Précis hors-norme de régulation des pulsions

12 NOVEMBRE 2017

Après les séances individuelles du jeudi matin, je reconduis dans leur école les enfants du SESSAD. Ce moment de transition est délicat. Les enfants se retrouvent entre eux. Les pulsions se libèrent en miroir, ils se coursent, se cachent, se cherchent, se provoquent, s’insultent, et parfois se tapent. L’excès de jouissance prend le dessus sur le plaisir d’être ensemble.

Pour les entraîner dans mon sillage, je me déleste de toute volonté éducative : ne rien leur vouloir est le meilleur moyen d’obtenir d’eux quelque chose, – et je mets en veilleuse mes propres pulsions : j’entends sans écouter ; je vois sans regarder ; je parle sans demander. Mon corps se met en mouvement sur le mode de la hâte de l’homme pressé par son désir : conduire les enfants sous transfert, en bordant les corps et la langue, dans le respect de leurs positions subjectives.

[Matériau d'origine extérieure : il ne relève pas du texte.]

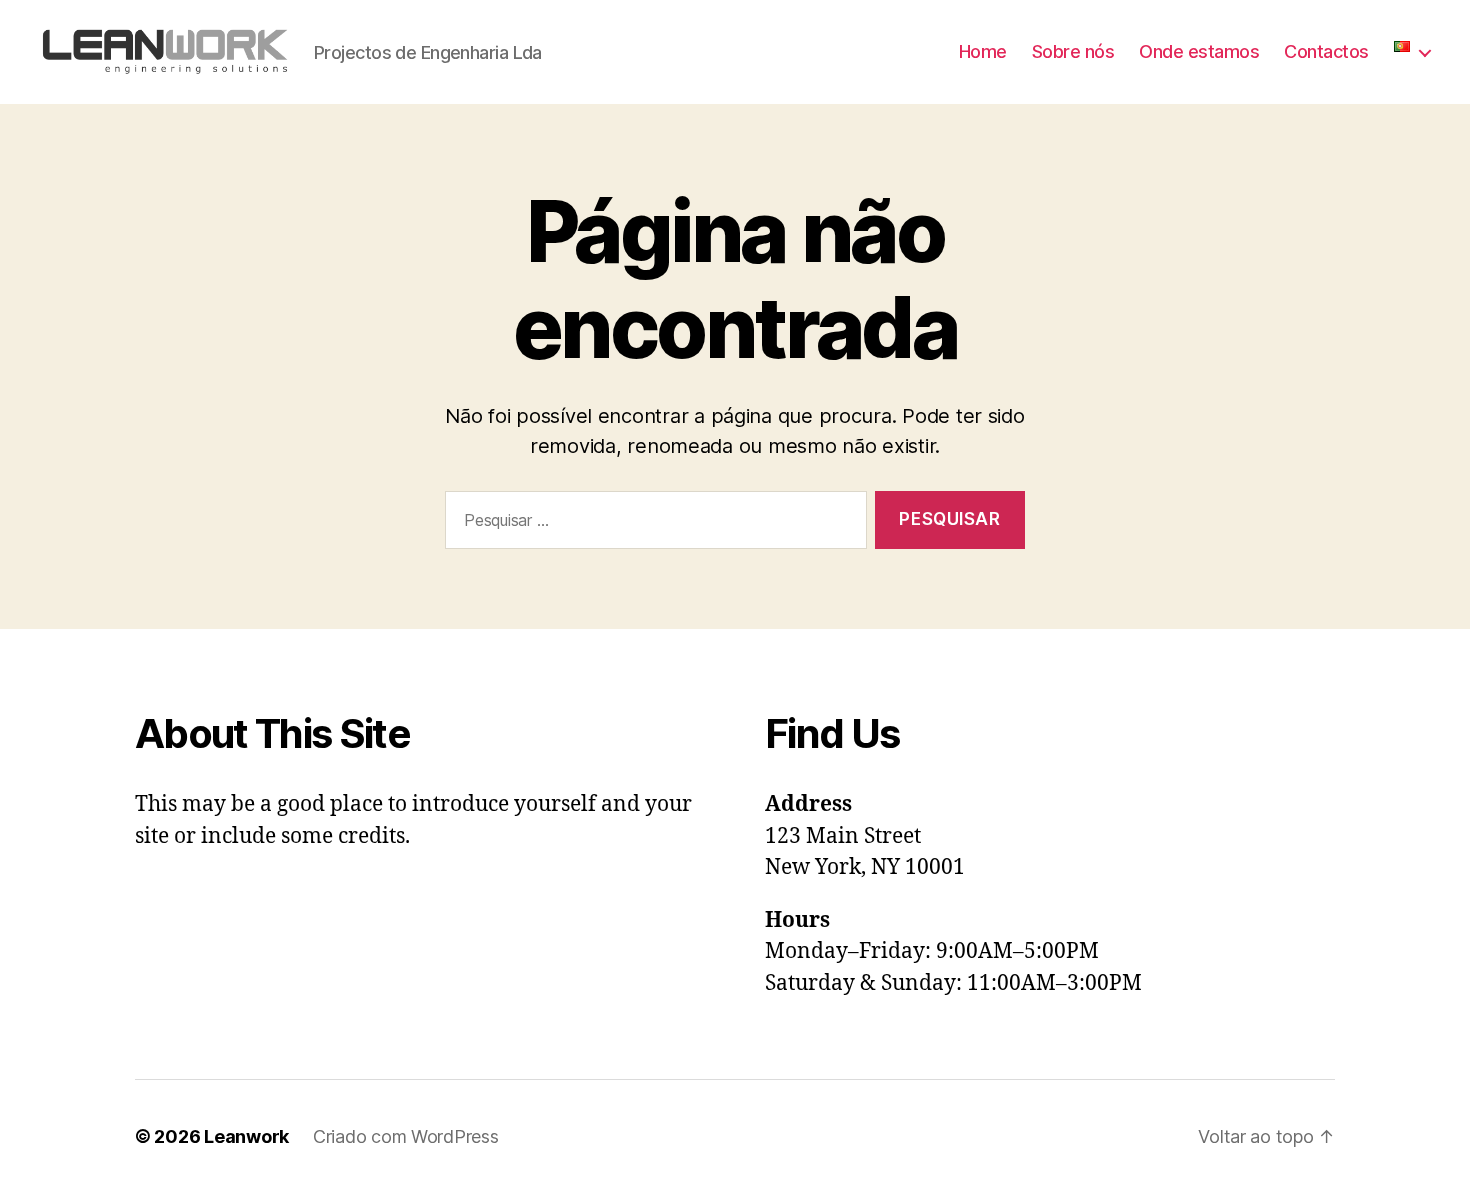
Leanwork (246, 1136)
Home (983, 51)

J’ai fixé arbitrairement l’horaire de départ à 11:39. Une exactitude hors sens. À l’instant du départ, je répète à la cantonade dans le couloir « 11h39 ! En voiture ! Allez, on y va ! » Juste un œil et une oreille distraits sur ce qui se passe autour de moi, pas-tout accaparé par les enfants, le corps en mouvement, déjà hors de leur champ de vision, mais toujours présent par la voix, je sors du local.

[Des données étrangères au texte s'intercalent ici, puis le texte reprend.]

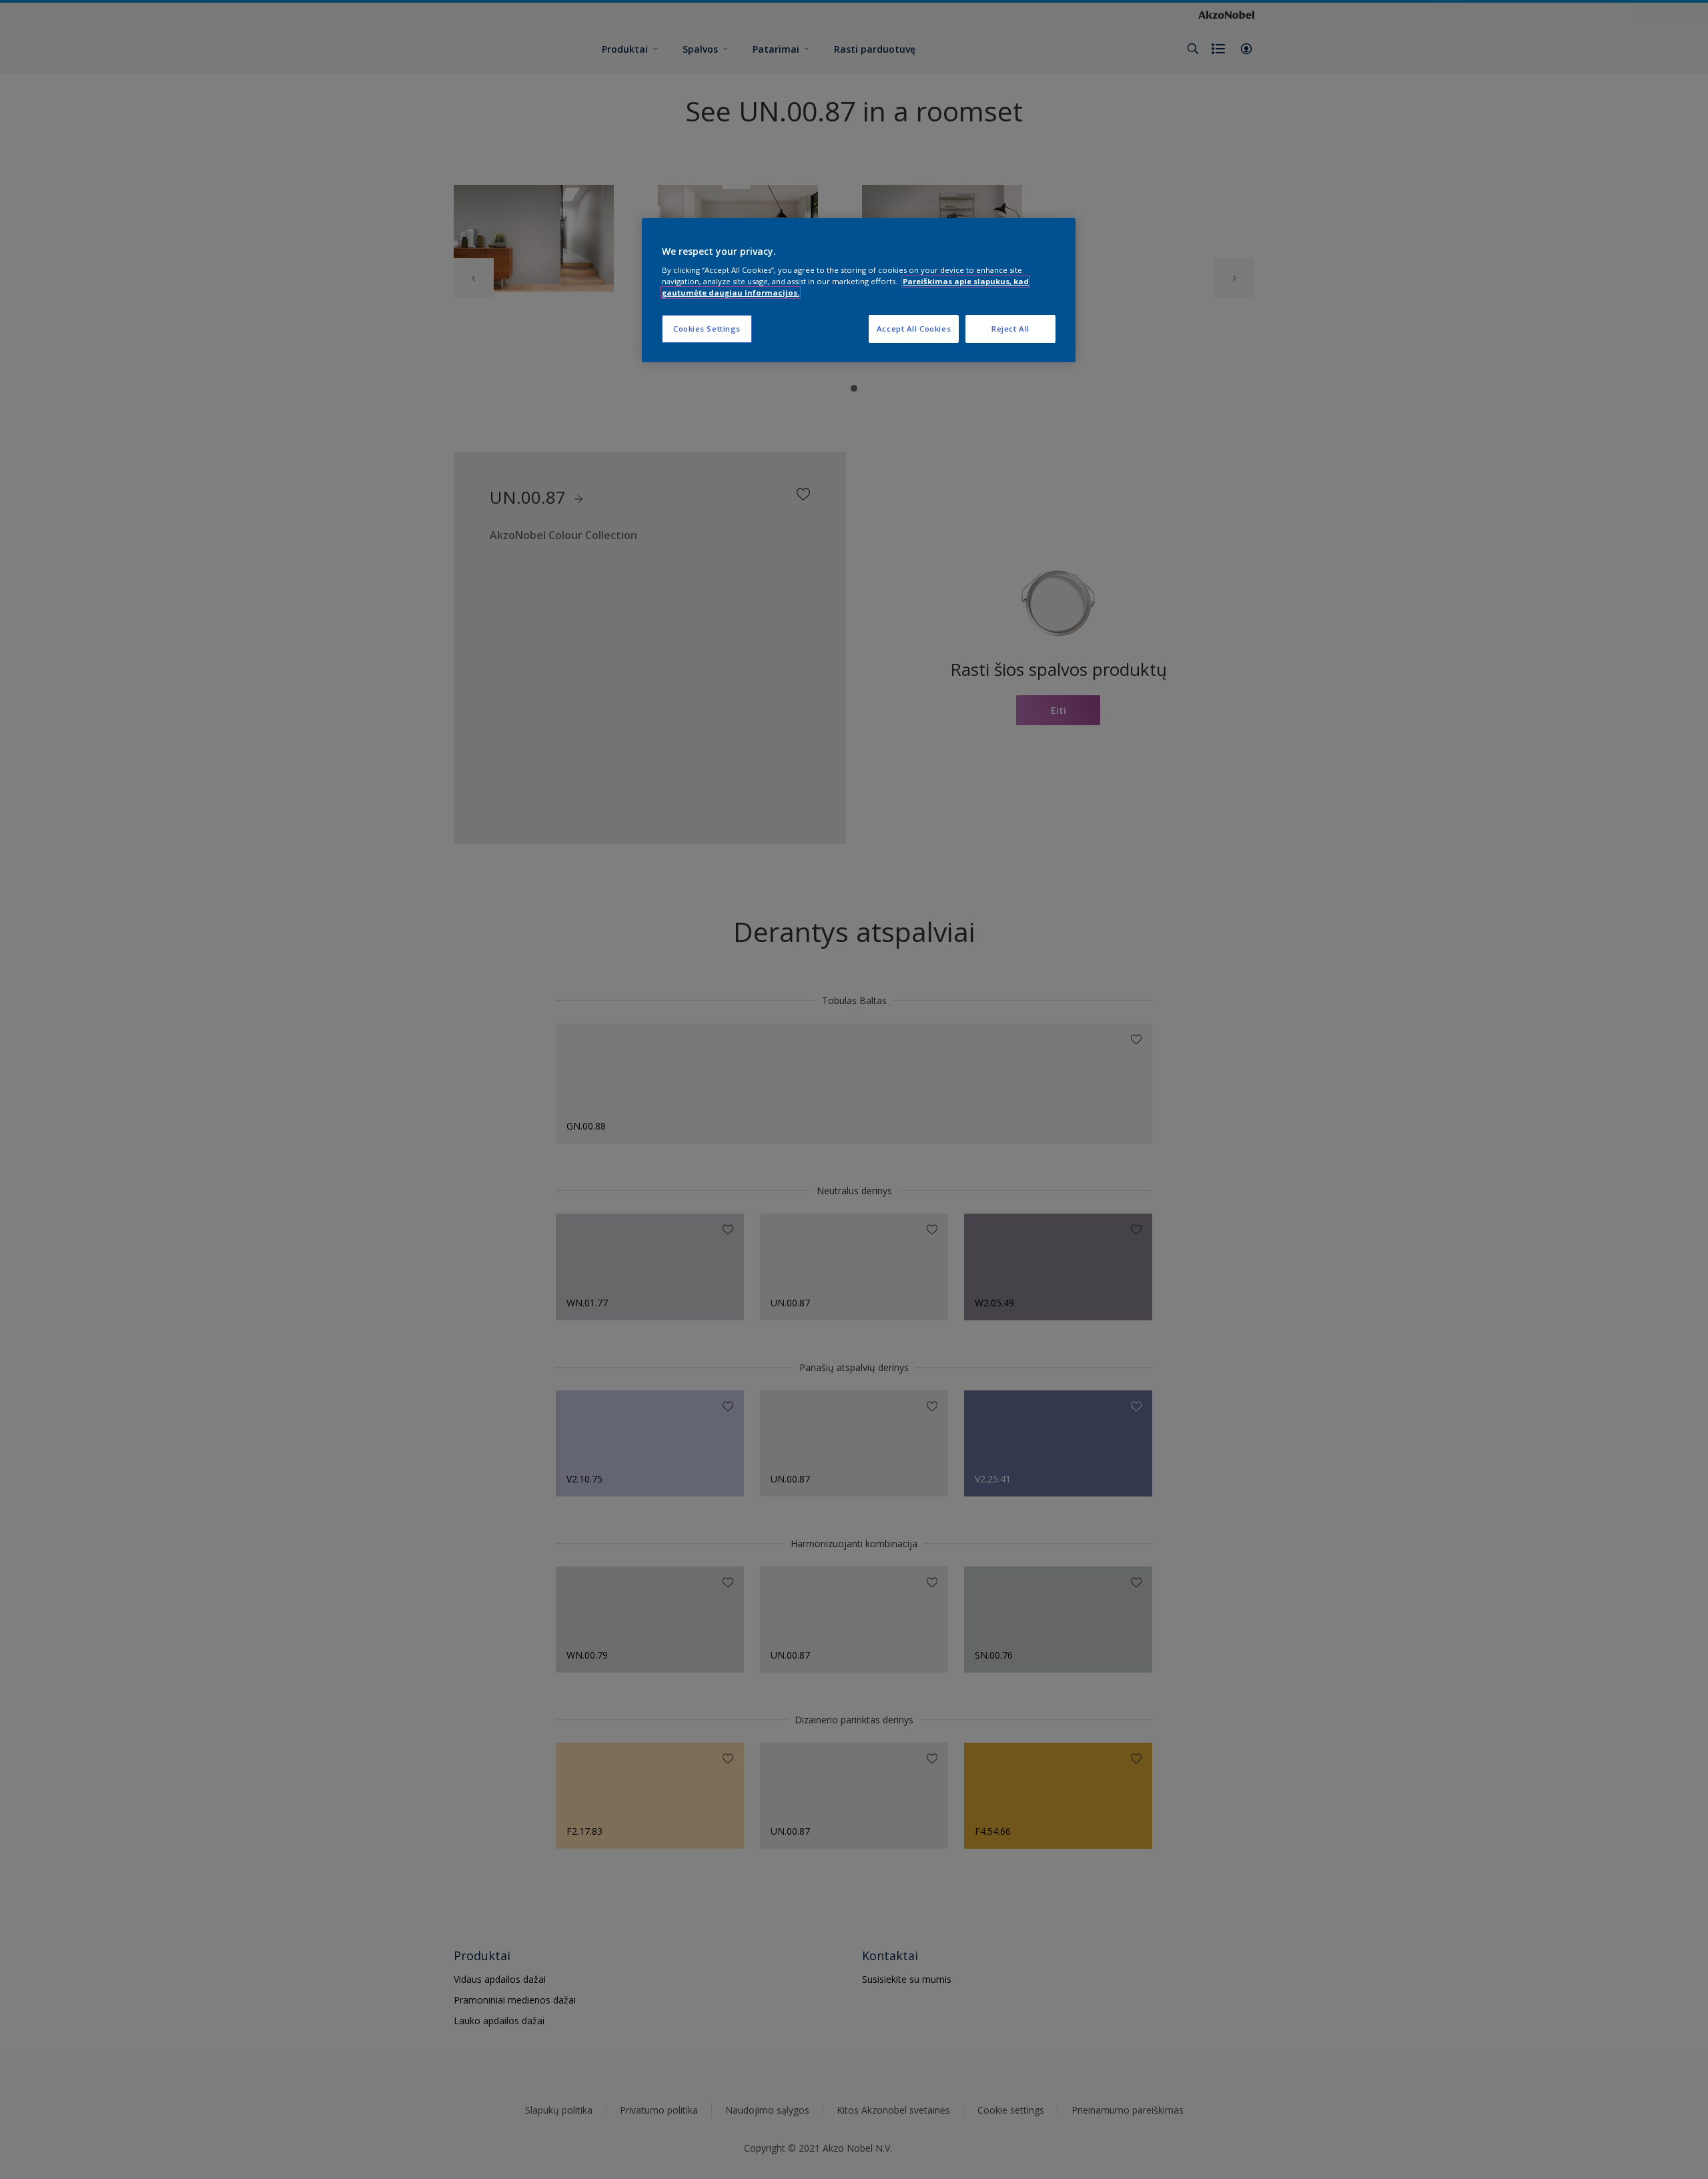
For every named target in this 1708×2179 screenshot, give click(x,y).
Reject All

La montée dans la voiture est ritualisée. La prévalence du réel chez Arthur due à son autisme le place devant, à l’abri des autres jeunes. Nadia et Valentin, agités par les pulsions pubertaires naissantes, se retrouvent à l’arrière. Installé au volant de la Twingo pulsionnelle, l’homme pressé démarre sans attendre. Pas question de s’attarder. Déjà l’alarme des ceintures de sécurité se déclenche, mais prononcer simplement le signifiant ceinture suffit aux jeunes, dans une langue fleurie que je ne relève pas, à la faire taire.

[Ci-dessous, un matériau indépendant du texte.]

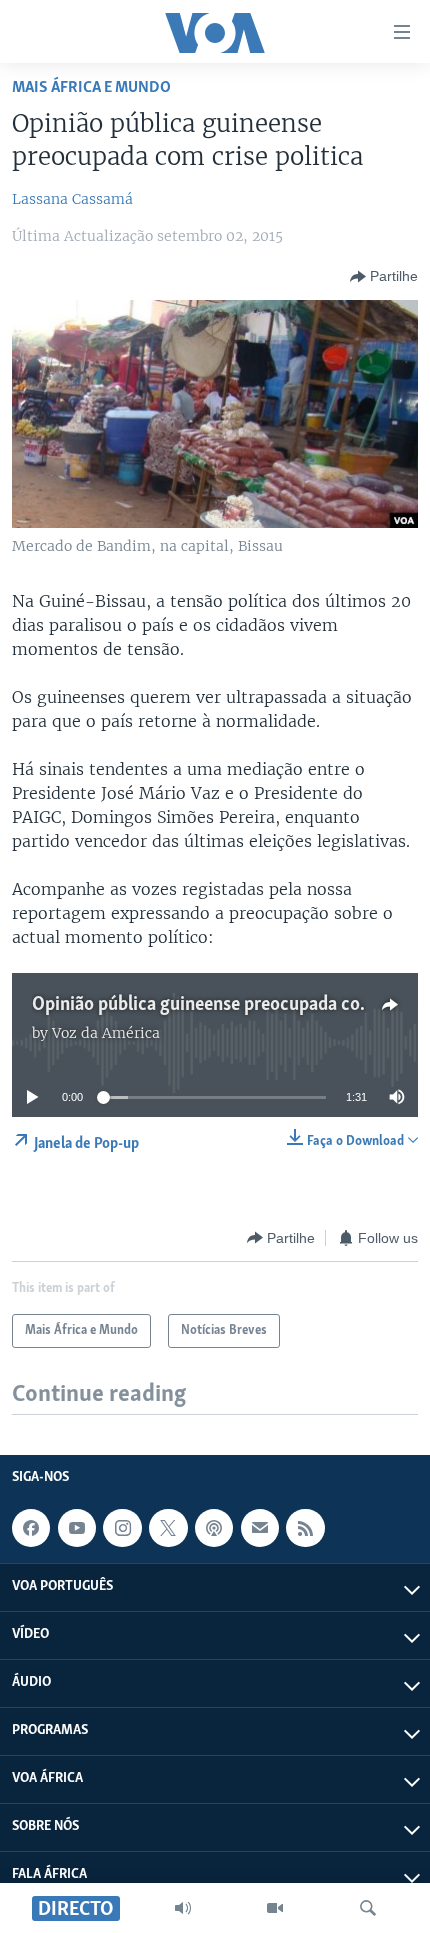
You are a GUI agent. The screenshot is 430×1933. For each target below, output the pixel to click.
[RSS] (305, 1528)
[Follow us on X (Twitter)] (168, 1528)
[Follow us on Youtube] (77, 1528)
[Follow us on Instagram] (122, 1528)
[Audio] (183, 1908)
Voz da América (106, 1033)
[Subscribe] (260, 1528)
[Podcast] (214, 1528)
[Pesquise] (368, 1908)
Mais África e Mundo (91, 87)
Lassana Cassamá (72, 199)
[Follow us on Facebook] (31, 1528)
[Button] (384, 277)
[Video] (275, 1908)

L’exiguïté de l’habitacle pousse à la jouissance les deux adolescents qui s’agitent dans des débordements crescendo. Obligé d’intervenir, je déclare qu’on ne peut pas être quatre dans une voiture sans se donner des règles. Le regard vissé sur la route, j’en énonce trois. « Premièrement, on ne se regarde pas. » Des Ouh là là ! d’étonnement fusent. « Moi je regarde dehors ! Moi je regarde Arthur ! ». « Deuxièmement, on ne se touche pas. » Les Ouh là là ! redoublent d’intensité en même temps que circulent des doigts sur mes épaules et sur ma tête. « Troisièmement, on se parle, mais si on dit des méchancetés, on les dit sans faire trop de mal. »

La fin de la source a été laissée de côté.